(Stored data)
----------

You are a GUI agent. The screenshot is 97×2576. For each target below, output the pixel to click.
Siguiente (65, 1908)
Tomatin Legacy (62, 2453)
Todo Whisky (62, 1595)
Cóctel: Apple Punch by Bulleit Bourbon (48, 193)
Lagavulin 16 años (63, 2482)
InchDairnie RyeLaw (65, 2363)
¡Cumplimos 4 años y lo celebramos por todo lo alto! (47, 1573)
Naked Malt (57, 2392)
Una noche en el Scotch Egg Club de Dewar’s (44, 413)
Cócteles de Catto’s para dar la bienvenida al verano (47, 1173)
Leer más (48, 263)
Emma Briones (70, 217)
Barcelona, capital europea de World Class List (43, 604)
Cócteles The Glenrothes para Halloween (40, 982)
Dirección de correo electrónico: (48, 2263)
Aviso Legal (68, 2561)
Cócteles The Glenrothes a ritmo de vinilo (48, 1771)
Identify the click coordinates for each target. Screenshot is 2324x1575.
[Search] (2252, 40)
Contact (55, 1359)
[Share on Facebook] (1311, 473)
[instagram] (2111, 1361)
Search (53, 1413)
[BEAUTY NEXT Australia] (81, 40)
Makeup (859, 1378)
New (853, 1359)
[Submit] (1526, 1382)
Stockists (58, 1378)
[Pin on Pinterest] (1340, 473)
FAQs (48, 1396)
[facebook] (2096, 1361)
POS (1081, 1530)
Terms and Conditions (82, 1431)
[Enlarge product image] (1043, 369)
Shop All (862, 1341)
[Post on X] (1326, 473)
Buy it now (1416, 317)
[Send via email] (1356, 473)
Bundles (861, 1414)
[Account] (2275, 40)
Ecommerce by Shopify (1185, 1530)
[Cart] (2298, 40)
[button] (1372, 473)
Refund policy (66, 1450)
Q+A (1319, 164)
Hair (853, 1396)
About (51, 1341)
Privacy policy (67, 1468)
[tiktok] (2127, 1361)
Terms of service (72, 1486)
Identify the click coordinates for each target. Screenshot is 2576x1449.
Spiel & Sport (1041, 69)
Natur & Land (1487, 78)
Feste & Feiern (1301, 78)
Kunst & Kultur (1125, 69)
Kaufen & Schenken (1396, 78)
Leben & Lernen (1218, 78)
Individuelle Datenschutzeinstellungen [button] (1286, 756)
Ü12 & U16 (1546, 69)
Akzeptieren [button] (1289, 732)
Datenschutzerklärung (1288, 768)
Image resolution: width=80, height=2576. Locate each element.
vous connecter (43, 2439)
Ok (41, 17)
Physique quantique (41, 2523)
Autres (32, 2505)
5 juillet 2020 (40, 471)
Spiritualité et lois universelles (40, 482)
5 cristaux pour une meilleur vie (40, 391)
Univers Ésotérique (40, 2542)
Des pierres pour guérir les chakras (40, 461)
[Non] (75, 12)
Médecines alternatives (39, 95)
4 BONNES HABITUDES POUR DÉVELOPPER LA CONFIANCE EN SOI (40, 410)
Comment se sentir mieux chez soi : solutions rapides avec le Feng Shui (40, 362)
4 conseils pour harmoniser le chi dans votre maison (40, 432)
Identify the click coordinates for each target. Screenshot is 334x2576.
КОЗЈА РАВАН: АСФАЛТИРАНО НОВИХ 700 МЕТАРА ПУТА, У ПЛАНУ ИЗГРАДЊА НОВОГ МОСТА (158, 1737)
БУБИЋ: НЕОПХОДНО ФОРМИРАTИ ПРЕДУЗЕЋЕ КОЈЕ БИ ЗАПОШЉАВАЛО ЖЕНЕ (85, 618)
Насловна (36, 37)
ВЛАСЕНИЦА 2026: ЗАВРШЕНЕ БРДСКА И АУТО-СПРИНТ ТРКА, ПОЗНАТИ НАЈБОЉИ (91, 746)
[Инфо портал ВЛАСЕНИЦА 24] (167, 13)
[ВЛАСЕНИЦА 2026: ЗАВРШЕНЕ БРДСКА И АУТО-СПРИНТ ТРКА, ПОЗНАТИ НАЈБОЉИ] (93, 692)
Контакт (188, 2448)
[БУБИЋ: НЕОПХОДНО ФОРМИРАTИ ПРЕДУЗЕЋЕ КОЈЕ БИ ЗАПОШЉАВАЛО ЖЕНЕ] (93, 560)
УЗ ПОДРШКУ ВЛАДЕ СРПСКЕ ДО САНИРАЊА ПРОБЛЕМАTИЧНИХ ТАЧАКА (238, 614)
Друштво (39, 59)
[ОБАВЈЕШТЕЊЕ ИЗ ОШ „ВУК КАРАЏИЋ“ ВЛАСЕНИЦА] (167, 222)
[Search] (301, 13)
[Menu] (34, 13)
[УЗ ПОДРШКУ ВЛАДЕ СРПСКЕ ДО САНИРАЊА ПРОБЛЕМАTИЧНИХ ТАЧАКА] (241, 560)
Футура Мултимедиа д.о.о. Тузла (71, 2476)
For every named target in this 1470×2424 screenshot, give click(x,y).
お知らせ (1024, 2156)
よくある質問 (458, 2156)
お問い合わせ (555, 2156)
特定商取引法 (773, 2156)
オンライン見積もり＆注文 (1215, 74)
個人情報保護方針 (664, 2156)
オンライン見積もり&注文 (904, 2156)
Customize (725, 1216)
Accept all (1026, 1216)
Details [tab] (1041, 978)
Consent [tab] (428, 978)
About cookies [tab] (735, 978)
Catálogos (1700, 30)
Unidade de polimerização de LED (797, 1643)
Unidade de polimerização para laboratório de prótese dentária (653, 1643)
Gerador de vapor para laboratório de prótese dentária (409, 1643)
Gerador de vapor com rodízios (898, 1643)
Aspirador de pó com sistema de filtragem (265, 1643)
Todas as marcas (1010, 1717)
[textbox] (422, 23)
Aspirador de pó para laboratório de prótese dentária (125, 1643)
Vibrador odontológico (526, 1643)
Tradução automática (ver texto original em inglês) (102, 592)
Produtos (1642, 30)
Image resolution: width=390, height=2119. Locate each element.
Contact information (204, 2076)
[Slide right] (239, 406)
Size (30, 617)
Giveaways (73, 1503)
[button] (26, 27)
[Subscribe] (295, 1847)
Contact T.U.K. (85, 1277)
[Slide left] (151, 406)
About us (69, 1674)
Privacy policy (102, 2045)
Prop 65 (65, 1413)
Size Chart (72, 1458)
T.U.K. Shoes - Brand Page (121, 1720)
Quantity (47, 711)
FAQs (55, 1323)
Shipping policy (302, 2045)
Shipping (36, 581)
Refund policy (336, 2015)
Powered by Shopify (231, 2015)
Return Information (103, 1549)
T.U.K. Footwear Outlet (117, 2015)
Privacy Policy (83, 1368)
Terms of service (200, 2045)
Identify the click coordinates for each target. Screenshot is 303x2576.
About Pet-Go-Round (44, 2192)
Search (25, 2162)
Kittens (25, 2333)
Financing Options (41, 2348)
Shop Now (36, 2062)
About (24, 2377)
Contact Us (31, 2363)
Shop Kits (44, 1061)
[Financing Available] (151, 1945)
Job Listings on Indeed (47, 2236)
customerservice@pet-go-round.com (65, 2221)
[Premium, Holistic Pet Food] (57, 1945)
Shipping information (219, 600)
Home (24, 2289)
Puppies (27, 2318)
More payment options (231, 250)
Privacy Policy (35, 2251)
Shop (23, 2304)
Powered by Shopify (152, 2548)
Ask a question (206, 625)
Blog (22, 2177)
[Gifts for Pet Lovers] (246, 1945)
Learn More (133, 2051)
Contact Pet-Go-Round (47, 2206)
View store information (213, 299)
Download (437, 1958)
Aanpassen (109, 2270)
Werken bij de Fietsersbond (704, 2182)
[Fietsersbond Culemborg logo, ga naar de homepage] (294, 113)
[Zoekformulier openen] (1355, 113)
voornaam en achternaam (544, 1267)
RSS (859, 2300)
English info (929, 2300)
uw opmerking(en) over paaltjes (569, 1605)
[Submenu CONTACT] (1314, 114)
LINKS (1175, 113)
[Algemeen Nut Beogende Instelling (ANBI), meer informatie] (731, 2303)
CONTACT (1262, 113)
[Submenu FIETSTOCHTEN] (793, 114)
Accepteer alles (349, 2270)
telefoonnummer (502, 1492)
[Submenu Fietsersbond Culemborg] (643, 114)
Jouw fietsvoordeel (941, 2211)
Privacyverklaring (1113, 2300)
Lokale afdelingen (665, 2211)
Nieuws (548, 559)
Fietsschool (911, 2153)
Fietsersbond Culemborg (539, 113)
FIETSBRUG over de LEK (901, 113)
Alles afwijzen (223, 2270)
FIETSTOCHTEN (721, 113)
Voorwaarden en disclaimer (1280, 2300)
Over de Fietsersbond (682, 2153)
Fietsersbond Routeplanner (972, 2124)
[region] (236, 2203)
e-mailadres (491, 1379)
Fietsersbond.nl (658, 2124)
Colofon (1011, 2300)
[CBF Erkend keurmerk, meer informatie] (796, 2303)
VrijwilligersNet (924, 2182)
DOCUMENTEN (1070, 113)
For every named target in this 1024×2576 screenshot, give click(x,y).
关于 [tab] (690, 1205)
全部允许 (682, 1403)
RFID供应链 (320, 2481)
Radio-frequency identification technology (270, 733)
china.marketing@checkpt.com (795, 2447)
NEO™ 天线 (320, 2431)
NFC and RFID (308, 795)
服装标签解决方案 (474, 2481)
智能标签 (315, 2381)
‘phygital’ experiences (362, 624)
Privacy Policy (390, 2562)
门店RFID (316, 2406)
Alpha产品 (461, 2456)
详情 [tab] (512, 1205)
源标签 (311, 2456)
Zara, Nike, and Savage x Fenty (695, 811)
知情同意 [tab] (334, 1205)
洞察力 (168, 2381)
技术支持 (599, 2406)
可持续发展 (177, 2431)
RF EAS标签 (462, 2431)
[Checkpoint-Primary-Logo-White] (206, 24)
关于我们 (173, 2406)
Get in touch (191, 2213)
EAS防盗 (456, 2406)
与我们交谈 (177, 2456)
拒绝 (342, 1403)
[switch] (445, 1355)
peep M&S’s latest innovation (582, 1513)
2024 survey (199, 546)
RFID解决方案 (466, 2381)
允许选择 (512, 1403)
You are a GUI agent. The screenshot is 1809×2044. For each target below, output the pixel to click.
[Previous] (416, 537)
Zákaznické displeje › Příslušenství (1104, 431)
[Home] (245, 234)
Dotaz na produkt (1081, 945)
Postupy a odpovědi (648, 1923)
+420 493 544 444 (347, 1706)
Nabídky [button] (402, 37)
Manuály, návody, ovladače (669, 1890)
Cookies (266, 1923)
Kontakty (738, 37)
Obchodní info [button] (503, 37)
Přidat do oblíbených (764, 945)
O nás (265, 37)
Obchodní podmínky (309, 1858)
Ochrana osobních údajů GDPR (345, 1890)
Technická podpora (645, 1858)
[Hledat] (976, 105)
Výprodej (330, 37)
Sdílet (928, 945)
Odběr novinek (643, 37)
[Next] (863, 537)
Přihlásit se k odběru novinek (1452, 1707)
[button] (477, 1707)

----------

Exercise details - Report all lines in the records that include the string "Shopify".

Task response -
Ecommerce by Shopify (1185, 1530)
Powered by Shopify (231, 2015)
Powered by Shopify (152, 2548)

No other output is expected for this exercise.